東洋水墨美術協会

雑感

 水墨画を評するに「水暈墨章」(すいうんぼくしょう)「墨に五彩あり」の言葉があるように、色彩を超越した色と紙の余白による実と虚の階調によってあらわされる水墨画は単に形象を描くのみではない。心で感じ魂でとらえたものを自己の主観として表現して独自の美の世界を形成する東洋独自の、いや現代に至っては日本独自の伝統芸術である。

山水 水墨画の根源には、茶道や禅の精神と切っても切れない関係があるようである。特に、海外では当初から水墨画に関心があるという人は少なく、禅を学んでいくに従って水墨画に興味をもつ人がいる。私も海外で水墨画のデモンストレーションを行うと「禅と水墨画はどんな関係があるのですか」というような質問を受ける。そんな時、私は「禅は人間のもっている全ての欲望を捨てることにあり、水墨画も同じように『減筆、減墨法』で余分な色彩を減らしていって行き着くところが白と墨の世界である。筆数が多いと絵がどんどん写実的、説明的になってしまい、精神面の入り込むスキがなくなってしまう。それらの余計なものを『捨てる』という文化が同じではないかと思う。ただ禅の捨てるというのは精神面で、目に見えにくいものなので、それを目に見えるようにしたのが、水墨画と考えられる」というと、納得してもらえる。

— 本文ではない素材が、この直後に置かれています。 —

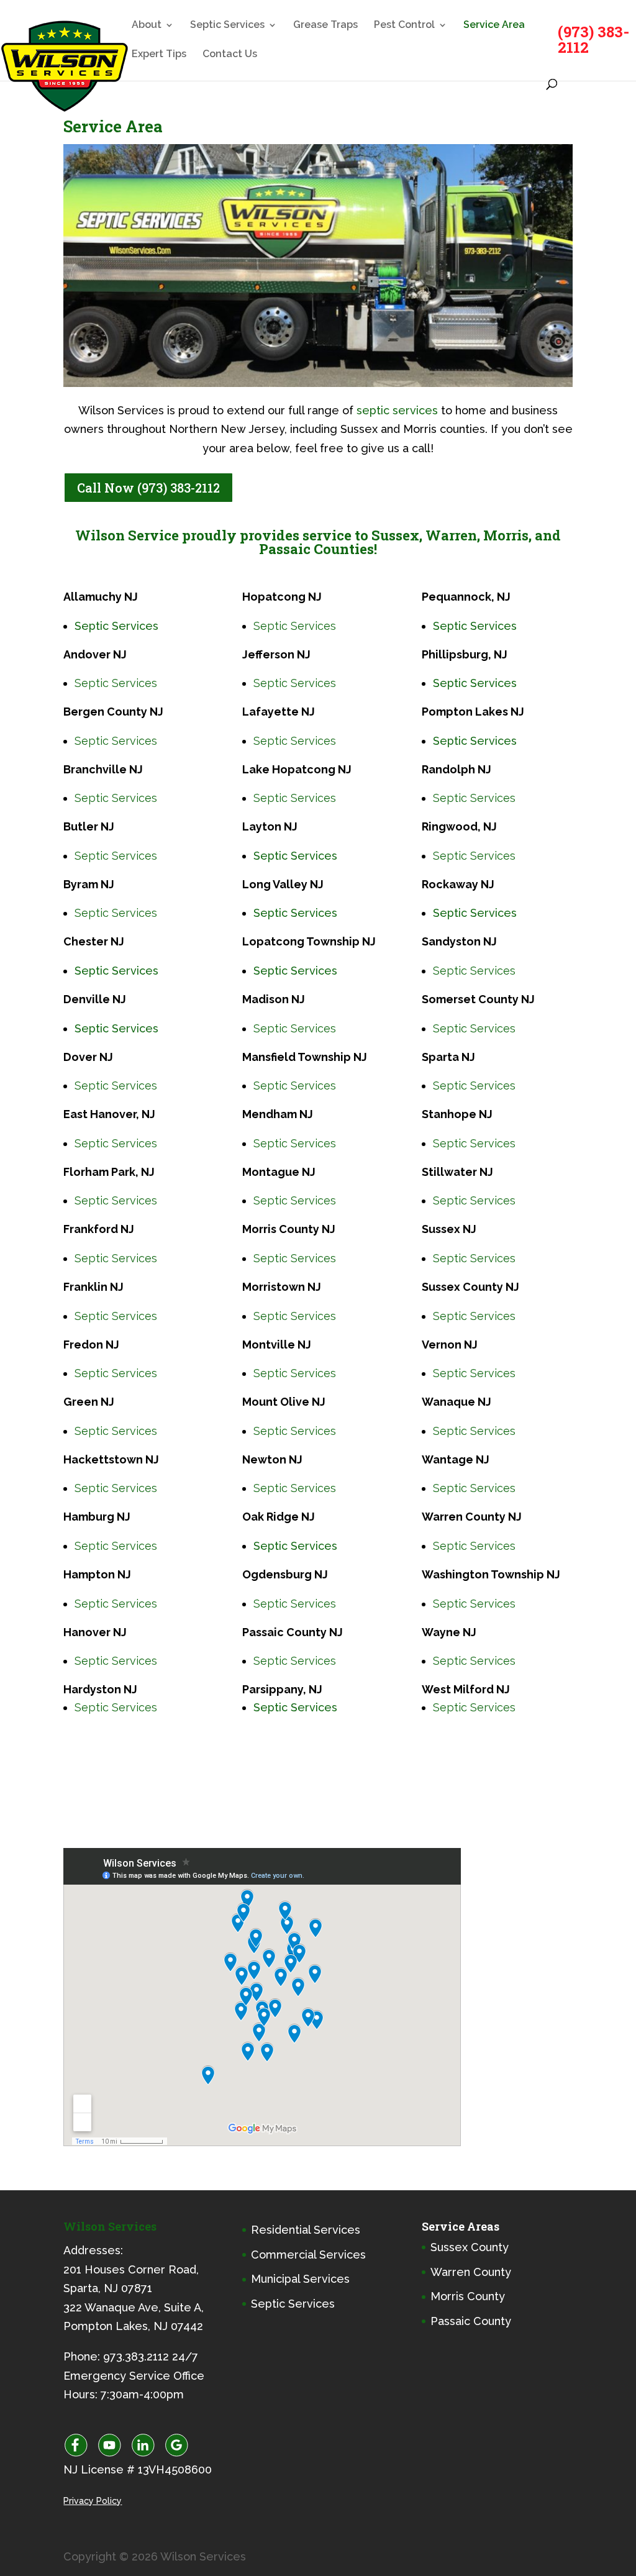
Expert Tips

 私もはじめからこのような考え方をして水墨画に取り組んできたわけではなく、模写、模倣をして、いわゆる上手い絵にあこがれ、他人から誉められるような絵を目指していた時期もあった。しかし、水墨画は技の習得ばかりでなく、精神面の修行も大切なことがわかってきて、取り組む姿勢も変化してきたようだ。

 水墨画は、簡単な道具で遊びにもなるし、精神面の充実にも力を貸してくれる白と黒のたいへん面白い芸術だと思う。他人から見て「上手い絵だね」ということは、自分に与えられた最大の誉め殺しだと心に念じている。